Schlägereien in der Innenstadt
Nach einigen Runden auf dem Augustusplatz laufen die „Querdenker“ in die Leipziger Innenstadt. Schon nach wenigen hundert Metern bilden Antifaschist/-innen eine Kette, die die „Querdenker“ zu einem Umweg zwingt. Auf dem Nikolaikirchhof folgt die nächste Antifa-Blockade. Weil viele „Querdenker“ sich davon nicht aufhalten lassen wollen, kommt es zu Handgreiflichkeiten, Schubsereien und vereinzelt regelrechten Schlägereien.
Die wenigen Polizist/-innen, die den „Spaziergang“ begleiten, wirken überfordert. Sie stellen sich gelegentlich zwischen „Querdenker“ und Antifaschist/-innen, aber nur selten selbst in den Weg der „Spaziergänger“. Aus Sicht der Blockierer/-innen setzen sie damit die falschen Prioritäten. Das entsprechende Unverständnis äußert sich wiederholt verbal in unfreundlichen Worten.
Auch nachdem die „Querdenker“ auf den Augustusplatz zurückkehrt sind, gelingt es der Polizei nicht, den Aufzug zu stoppen. Einige Polizist/-innen stellen sich mit ihren Fahrrädern in den Weg, woraufhin die „Querdenker“ einfach umkehren und Richtung Johannisplatz laufen.
Manche sind mit der Polizei zufrieden
An der Ampel auf dem Augustusplatz verliert ein Polizist die Geduld und ruft einem „Querdenker“ zu: „Jetzt gibt‘ die Owi!“ Gemeint ist eine Anzeige wegen einer begangenen Ordnungswidrigkeit. Insgesamt fühlen sich die „Querdenker“ aber sicher.
- - -
Erwartete Leistung
Setze den Bericht über den „Querdenker“-Aufzug in der Leipziger Innenstadt nach seinem letzten Satz fort. Die folgenden Einträge stammen aus einer anderen Quelle.

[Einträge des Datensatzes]
- - -
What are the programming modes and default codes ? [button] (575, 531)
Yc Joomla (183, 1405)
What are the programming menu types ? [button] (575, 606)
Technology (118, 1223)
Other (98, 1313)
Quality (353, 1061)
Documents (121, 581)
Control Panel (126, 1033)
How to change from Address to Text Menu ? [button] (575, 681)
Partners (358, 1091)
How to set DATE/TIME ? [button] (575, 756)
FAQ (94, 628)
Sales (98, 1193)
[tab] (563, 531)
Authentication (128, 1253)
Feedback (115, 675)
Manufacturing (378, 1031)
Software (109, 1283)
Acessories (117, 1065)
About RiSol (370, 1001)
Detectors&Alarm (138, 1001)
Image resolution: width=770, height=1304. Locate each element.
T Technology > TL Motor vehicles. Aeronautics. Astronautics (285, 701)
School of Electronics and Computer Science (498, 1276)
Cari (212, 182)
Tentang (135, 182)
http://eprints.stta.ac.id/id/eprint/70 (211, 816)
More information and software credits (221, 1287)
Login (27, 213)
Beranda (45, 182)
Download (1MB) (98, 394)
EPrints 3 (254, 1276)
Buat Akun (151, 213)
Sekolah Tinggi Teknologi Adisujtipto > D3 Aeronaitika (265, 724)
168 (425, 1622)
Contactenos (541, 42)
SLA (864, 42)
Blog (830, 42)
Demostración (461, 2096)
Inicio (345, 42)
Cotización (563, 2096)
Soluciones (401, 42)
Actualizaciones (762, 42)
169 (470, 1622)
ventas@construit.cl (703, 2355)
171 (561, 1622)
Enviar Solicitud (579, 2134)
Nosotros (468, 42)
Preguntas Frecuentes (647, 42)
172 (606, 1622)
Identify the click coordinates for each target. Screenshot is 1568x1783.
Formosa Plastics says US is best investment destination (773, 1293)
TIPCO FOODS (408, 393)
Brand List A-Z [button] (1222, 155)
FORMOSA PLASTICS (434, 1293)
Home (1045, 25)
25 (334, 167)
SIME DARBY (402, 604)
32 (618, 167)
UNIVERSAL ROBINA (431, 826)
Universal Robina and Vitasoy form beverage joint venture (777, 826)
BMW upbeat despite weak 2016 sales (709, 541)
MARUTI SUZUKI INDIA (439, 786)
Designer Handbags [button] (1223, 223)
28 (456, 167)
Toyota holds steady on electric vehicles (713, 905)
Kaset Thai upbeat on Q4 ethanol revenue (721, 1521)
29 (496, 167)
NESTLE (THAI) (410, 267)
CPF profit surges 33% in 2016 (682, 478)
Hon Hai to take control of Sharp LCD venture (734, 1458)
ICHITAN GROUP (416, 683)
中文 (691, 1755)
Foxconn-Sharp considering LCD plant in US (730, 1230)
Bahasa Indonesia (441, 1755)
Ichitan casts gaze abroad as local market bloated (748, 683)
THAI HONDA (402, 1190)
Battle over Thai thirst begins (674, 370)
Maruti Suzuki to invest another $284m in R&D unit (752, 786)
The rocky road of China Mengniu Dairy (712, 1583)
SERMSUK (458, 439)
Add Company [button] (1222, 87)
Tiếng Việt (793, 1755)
- - -
Ergebnis der Aufgabe
Bei Auseinandersetzungen mit Antifaschist/-innen rufen sie sogar die Polizei zu Hilfe, obwohl sie selbst gerade an einer verbotenen Demonstration teilnehmen. Später bedanken sie sich für die Unterstützung.
Dass es sich bei diesen „Spaziergängen“ tatsächlich um verbotene Demonstrationen handelt, hat das Ordnungsamt der Stadt Leipzig vor wenigen Tagen klargestellt. Es gehe erkennbar darum, gemeinsam eine politische Meinung zu vertreten. Dass die Teilnehmenden sich selbst nicht als Demonstration betrachten und auf Banner oder Parolen verzichten, sei dabei nicht relevant.
Minderjährige in Polizeimaßnahme
Etwa 250 Meter vom Augustusplatz entfernt bestätigt die Polizei derweil erneut den Eindruck, sich mehr um den Protest als um die Corona-Verharmloser/-innen zu kümmern. Eine minderjährige, jugendliche Person landet in einer Identitätsfeststellung. Sie war offenbar Teil einer Gruppe, die den „Querdenkern“ folgte, und soll damit laut Polizei selbst gegen die Versammlungsauflagen in der Corona-Schutzverordnung verstoßen haben. Sie muss mit einem Bußgeld von 250 Euro und einer Bearbeitungsgebühr rechnen.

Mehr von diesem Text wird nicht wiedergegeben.